» **REQUIREMENT**
Reproduce all records word for word.
** Opening DATA PROVIDED block **
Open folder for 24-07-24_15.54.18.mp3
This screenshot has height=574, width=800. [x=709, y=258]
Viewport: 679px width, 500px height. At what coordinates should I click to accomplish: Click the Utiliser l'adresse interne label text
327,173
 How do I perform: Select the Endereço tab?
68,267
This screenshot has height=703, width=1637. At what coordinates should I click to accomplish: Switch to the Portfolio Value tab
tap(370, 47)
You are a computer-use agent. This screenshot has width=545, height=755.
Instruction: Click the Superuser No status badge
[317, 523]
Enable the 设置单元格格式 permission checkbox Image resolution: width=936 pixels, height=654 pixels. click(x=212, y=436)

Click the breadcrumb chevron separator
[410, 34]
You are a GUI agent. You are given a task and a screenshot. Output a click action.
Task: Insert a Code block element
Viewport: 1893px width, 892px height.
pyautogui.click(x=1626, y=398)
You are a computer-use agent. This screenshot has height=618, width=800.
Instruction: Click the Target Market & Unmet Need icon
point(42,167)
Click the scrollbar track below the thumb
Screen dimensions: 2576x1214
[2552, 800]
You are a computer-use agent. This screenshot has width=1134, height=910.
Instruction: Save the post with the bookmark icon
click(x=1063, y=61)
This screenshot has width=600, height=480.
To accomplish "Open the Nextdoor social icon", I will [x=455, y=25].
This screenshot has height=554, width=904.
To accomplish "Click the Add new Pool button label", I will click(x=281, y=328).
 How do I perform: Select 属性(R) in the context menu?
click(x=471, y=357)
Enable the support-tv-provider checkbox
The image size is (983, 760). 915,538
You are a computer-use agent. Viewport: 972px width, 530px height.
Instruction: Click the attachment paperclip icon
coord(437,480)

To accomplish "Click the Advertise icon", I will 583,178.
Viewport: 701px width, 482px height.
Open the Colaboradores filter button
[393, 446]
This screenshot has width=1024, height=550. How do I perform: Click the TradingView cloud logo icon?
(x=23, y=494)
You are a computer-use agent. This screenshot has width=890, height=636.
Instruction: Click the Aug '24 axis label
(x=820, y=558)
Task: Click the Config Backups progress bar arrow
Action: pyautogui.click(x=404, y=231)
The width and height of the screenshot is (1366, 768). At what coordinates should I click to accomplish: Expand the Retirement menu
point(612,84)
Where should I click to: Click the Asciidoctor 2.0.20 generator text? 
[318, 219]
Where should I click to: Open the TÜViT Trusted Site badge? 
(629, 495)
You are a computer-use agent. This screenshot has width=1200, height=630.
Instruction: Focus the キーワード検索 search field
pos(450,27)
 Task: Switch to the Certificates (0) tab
** Closing DATA PROVIDED block **
» **REPLY**
Open folder for 24-07-24_15.54.18.mp3
This screenshot has height=574, width=800. [x=709, y=258]
Viewport: 679px width, 500px height. At what coordinates should I click to accomplish: Click the Utiliser l'adresse interne label text
327,173
 How do I perform: Select the Endereço tab?
68,267
This screenshot has height=703, width=1637. At what coordinates should I click to accomplish: Switch to the Portfolio Value tab
tap(370, 47)
You are a computer-use agent. This screenshot has width=545, height=755.
Instruction: Click the Superuser No status badge
[317, 523]
Enable the 设置单元格格式 permission checkbox Image resolution: width=936 pixels, height=654 pixels. click(x=212, y=436)

Click the breadcrumb chevron separator
[410, 34]
You are a GUI agent. You are given a task and a screenshot. Output a click action.
Task: Insert a Code block element
Viewport: 1893px width, 892px height.
pyautogui.click(x=1626, y=398)
You are a computer-use agent. This screenshot has height=618, width=800.
Instruction: Click the Target Market & Unmet Need icon
point(42,167)
Click the scrollbar track below the thumb
Screen dimensions: 2576x1214
[2552, 800]
You are a computer-use agent. This screenshot has width=1134, height=910.
Instruction: Save the post with the bookmark icon
click(x=1063, y=61)
This screenshot has width=600, height=480.
To accomplish "Open the Nextdoor social icon", I will [x=455, y=25].
This screenshot has height=554, width=904.
To accomplish "Click the Add new Pool button label", I will click(x=281, y=328).
 How do I perform: Select 属性(R) in the context menu?
click(x=471, y=357)
Enable the support-tv-provider checkbox
The image size is (983, 760). 915,538
You are a computer-use agent. Viewport: 972px width, 530px height.
Instruction: Click the attachment paperclip icon
coord(437,480)

To accomplish "Click the Advertise icon", I will 583,178.
Viewport: 701px width, 482px height.
Open the Colaboradores filter button
[393, 446]
This screenshot has width=1024, height=550. How do I perform: Click the TradingView cloud logo icon?
(x=23, y=494)
You are a computer-use agent. This screenshot has width=890, height=636.
Instruction: Click the Aug '24 axis label
(x=820, y=558)
Task: Click the Config Backups progress bar arrow
Action: pyautogui.click(x=404, y=231)
The width and height of the screenshot is (1366, 768). At what coordinates should I click to accomplish: Expand the Retirement menu
point(612,84)
Where should I click to: Click the Asciidoctor 2.0.20 generator text? 
[318, 219]
Where should I click to: Open the TÜViT Trusted Site badge? 
(629, 495)
You are a computer-use agent. This screenshot has width=1200, height=630.
Instruction: Focus the キーワード検索 search field
pos(450,27)
 Task: Switch to the Certificates (0) tab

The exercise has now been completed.